Грязнобелая глухая стена в глубине одного из проходных дворов была покрыта ослепительно белыми щербинками.
— Я как в штаб шла, так того не было. Снайпер где-то. — И они прилегли у противоположной стены.
Аккуратно подметенный и протертый мокрою шваброй асфальтированный двор с цинковыми баками для мусора, чинно выстроившимися вдоль глухой стены, и отдельно ящик для металлического лома, и рядом с ним горка бумажных восьмикилограммовых пакетов с песком, очевидно для тушения зажигательных бомб, выглядел до того мирно, что просто невыносимо было лежать на краю этого двора, на виду по крайней мере тридцати окон, выходящих во двор.
И Горева, покраснев, поднялась. Но тотчас девушка грубо свалила ее наземь.
— Не задавайтесь, товарищ доктор, милая. С этого двора нас сегодня, может, мертвыми вынесут.
И в эту минуту, совершенно как на сцене, открылась одна из выходных дверей (очевидно, черный ход) и дама лет пятидесяти в халате и в каких-то металлических трубочках на всклокоченной голове, что-то мурлыча под нос, скромно вышла во двор, неся в руках замечательное ведерочко с мусором. Взглянув на лежащих женщин, точно это была тень у стены, она выбросила мусор в бачок № 3, рядом с которым они лежали. Она никого не видит. Ей ни до чего дела нет. Она поет. Горева вскакивает на ноги. Выстрел. Звон чего-то разбитого рядом. Фрося скатывается в сторону, таща за собой Александру Ивановну, и они видят, как женщина в халате растерянно подбирает с асфальта кусочки разбитого ведерка (оно было фаянсовым) и огорченно бросает их в бак № 3, не оглядываясь, не удивляясь и не ропща.
— Видите, какая история, — говорит Фрося. — Промахнулся! Дама между тем возвращается уже обратно.
— Кто стрелял?— Горева не столько ждет ответа словами, сколько
ответа игрой лица.
— Я не знаю, — слышит она, и нечто «воропаевское» вдруг сжимает Горевой виски накатом неукротимого бешенства.
— Стоять, пока с вами разговаривает русский офицер! Отвечать на мои вопросы! Кто стреляет?
Она слышит, как раскрываются за ее спиной окна.
— Мадам, простите, я совершенно цивильная женщина… Горева отстегивает кобуру.
— Мадам офицер… простите, простите.

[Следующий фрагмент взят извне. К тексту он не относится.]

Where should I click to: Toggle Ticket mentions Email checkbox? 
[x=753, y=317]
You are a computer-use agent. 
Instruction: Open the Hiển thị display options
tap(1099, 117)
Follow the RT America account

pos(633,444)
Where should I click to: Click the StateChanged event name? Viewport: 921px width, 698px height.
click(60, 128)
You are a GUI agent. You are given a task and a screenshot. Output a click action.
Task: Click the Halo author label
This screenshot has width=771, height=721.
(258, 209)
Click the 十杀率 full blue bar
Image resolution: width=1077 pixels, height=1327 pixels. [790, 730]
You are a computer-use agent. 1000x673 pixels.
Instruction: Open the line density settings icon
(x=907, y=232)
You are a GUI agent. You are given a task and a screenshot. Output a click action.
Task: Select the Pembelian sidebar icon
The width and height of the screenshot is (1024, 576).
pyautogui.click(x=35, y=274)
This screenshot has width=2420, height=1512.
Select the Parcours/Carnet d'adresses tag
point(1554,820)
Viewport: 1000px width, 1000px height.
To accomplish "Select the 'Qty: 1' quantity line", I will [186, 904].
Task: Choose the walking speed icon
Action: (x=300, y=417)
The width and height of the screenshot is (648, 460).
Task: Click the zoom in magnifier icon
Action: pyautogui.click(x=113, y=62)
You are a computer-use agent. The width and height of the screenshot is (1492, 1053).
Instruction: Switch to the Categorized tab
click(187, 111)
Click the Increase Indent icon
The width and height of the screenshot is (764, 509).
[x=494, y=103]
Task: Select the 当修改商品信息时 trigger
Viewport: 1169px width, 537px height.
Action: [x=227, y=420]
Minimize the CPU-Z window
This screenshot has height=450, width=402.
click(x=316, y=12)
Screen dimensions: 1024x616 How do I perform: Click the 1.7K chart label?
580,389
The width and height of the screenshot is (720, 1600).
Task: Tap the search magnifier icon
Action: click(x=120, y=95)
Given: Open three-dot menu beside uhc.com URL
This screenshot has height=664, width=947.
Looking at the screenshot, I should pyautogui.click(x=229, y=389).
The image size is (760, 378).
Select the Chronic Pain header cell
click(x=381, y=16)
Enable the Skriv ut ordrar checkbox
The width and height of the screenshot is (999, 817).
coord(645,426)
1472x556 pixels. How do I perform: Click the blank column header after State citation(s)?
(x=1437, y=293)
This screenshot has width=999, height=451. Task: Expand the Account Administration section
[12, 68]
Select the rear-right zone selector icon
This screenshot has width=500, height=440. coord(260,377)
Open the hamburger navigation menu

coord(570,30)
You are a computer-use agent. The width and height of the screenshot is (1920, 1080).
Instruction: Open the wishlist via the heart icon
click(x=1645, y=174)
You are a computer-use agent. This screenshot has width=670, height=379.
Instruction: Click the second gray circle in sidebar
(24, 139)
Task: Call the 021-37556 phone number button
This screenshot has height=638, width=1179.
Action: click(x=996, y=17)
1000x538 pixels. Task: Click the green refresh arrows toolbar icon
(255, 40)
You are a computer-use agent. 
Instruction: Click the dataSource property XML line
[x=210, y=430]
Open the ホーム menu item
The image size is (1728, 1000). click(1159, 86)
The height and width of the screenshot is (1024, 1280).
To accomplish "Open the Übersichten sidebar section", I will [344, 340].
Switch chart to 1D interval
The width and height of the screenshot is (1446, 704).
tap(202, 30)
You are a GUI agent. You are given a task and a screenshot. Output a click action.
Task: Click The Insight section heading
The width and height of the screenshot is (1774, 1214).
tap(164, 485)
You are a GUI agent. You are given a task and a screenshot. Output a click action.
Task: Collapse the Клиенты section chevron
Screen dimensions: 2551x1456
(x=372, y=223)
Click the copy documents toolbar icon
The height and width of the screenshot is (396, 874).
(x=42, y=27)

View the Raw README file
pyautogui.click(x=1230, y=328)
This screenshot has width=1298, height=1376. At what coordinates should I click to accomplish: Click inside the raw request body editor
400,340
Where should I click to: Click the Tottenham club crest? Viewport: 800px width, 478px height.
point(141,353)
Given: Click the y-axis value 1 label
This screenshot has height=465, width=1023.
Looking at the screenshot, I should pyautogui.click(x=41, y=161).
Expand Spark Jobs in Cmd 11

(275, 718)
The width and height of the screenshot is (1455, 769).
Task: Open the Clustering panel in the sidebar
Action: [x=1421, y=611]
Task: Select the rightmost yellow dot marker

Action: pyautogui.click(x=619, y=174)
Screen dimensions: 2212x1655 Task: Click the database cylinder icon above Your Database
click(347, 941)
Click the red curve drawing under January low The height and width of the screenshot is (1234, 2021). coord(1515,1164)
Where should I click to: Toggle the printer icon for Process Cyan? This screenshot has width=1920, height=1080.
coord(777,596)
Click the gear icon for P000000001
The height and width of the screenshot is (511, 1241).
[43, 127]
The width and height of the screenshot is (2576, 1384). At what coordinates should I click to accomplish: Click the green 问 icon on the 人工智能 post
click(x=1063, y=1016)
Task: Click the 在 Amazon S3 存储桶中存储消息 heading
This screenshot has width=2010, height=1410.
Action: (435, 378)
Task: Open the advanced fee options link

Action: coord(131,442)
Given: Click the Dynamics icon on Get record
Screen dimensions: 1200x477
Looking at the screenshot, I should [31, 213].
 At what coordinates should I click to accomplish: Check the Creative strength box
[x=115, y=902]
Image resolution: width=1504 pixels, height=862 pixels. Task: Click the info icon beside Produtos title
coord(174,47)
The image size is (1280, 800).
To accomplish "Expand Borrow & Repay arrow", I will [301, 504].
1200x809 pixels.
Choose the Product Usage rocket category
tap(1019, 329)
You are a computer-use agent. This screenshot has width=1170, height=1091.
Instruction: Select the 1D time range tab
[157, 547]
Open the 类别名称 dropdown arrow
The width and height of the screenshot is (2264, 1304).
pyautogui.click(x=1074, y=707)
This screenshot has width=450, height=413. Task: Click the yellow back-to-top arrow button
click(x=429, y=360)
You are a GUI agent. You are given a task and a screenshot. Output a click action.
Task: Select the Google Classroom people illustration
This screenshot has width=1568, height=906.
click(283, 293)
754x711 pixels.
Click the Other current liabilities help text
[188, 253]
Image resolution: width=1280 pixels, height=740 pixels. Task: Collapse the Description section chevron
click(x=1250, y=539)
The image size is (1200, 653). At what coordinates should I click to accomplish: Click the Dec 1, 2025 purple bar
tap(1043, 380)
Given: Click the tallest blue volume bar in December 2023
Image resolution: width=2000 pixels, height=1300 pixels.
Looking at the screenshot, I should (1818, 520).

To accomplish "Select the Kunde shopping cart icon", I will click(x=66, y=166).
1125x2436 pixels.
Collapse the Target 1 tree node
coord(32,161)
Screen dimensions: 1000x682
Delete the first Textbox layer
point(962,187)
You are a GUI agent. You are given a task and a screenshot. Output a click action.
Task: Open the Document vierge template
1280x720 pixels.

Господин офицер… стреляют
из корпуса, где я никого не знаю.
— Подойдите к тому корпусу и громко скажите, что если раздастся еще хоть один выстрел, то вы — именно вы — будете расстреляны на месте. Ступайте!
Женщина пожала плечами, глядя в землю:
— Я не одета…— но сейчас же торопливо направилась в глубину двора, то и дело запахивая развевающийся халатик.
Рысцой подбежал мужчина с красным крестом на рукаве. Он был в хорошем костюме и очень грязном светлом плаще поверх него.
— Благоволите… Могу ли я предложить услуги?..
— Вы врач? Нет. Студент-медик? Нет. Санитар? Тоже нет. Кто же вы? Ага! Доктор философии. Вы здесь, чтобы носить раненых и провожать их домой после перевязки? Так. А где у вас перевязывают? На втором этаже. Почему не на первом? Не знаете? Показывайте, где это. Фрося! Ты, милая, побудь во дворе и, если увидишь раненых, заворачивай сюда, на второй этаж. Впрочем, лучше даже на первый.
— Вам автомат не нужен, чтобы договориться?
— У меня с собой есть вальтер. Не надо.